History

Russia
- Name: BS-64
- Builder: Northern Engineering Plant (Sevmash), Severodvinsk
- Laid down: 18 December 1982
- Launched: 2 February 1986
- Commissioned: 23 December 1986
- Renamed: Had been K-64 until 2002
- Status: In active service

General characteristics (As Delta IV class)
- Class & type: Delta-class submarine
- Displacement: 11,700 tons (surface); 18,200 tons (submerged);
- Length: 174 m (570.9 ft)
- Beam: 11.7 m (38.4 ft)
- Draught: 8.8 m (28.9 ft)
- Propulsion: Two VM4-SG nuclear reactors
- Speed: 14 knots (26 km/h; 16 mph) (surface); 24 knots (44 km/h; 28 mph) (submerged);
- Endurance: 80 days
- Complement: 135 officers and ratings
- Armament: 16 × RSM-54 missiles; D-9RM missile system; 16 × missile launchers; 4 × 533mm torpedo tubes; 12 × torpedoes;

= Russian submarine BS-64 =

BS-64 is a Project 667BDRM Delfin-class ballistic missile submarine (NATO reporting name Delta IV) of the Russian Navy. She was originally designated K-64.

K-64 was removed from active service in 1999 and was ordered to be refitted. It was planned for her to be reactivated in 2002 to replace the Yankee 'Stretch'-class KS-411. KS-411 had been the mothership for the mini submarines, which are believed to be used for a combination of oceanographic research, search and rescue, and underwater intelligence-gathering. Due to lack of funds this plan was postponed. K-64 was renamed BS-64 in 2002, and her central section containing 16 silos for ballistic missiles was removed to create space for the installation of scientific-experimental equipment, cabins for scientists and a rest room for the regular crew. There were unofficial reports that in 2008 the ship had been named Vladimir, before the official name Podmoskovye was announced later that year.

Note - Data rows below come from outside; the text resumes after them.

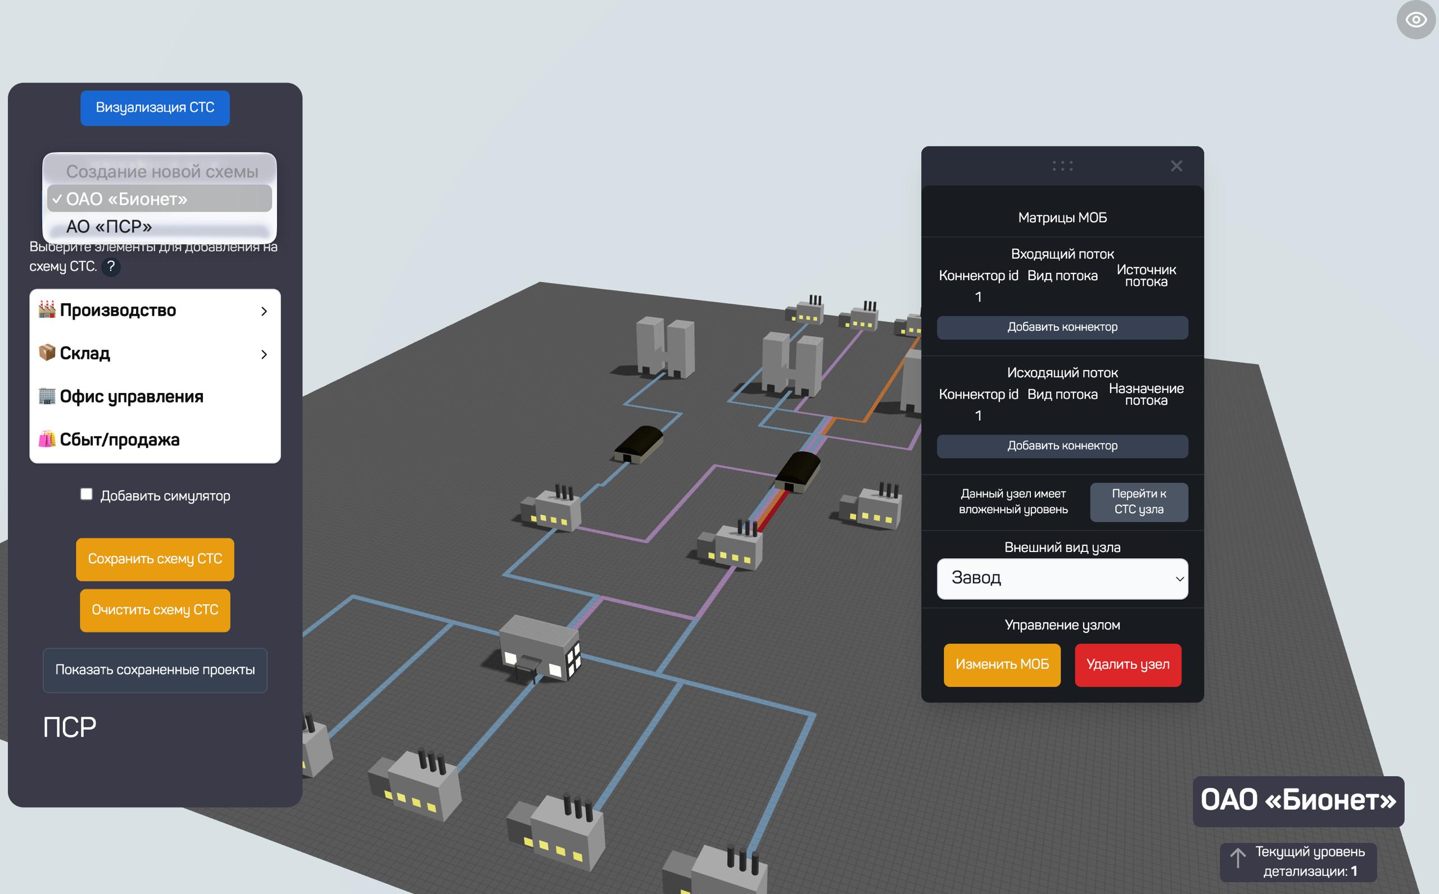Image resolution: width=1439 pixels, height=894 pixels.
Task: Choose the ОАО «Бионет» option
Action: coord(127,199)
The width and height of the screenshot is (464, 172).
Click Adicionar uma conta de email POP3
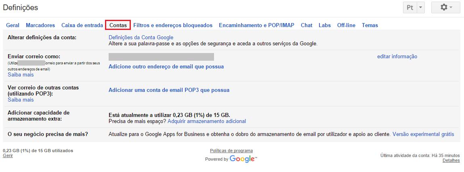169,90
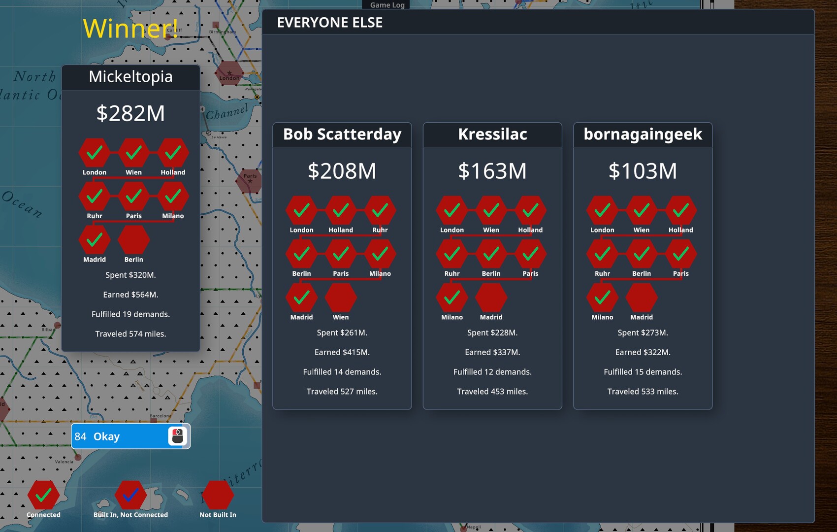The width and height of the screenshot is (837, 532).
Task: Click the Paris hexagon in Kressilac's panel
Action: pos(531,255)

After her conversion was completed at Zvezdochka shipyard the submarine was relaunched on 11 August 2015. Following the completion of repairs it is believed that the submarine was converted to serve as carrier of mini submarine(s), such as the deep-diving nuclear powered mini-submarine Losharik. Sea trials started in the White Sea in October 2016 and the submarine was handed over to the Russian Navy in December the same year as a Pr. 09787 carrier of mini-submarines and possibly as a nuclear deep-water station.

The submarine was reported active as of 2021.

In 2026 she may have undertaken operations near British and European critical underwater infrastructure.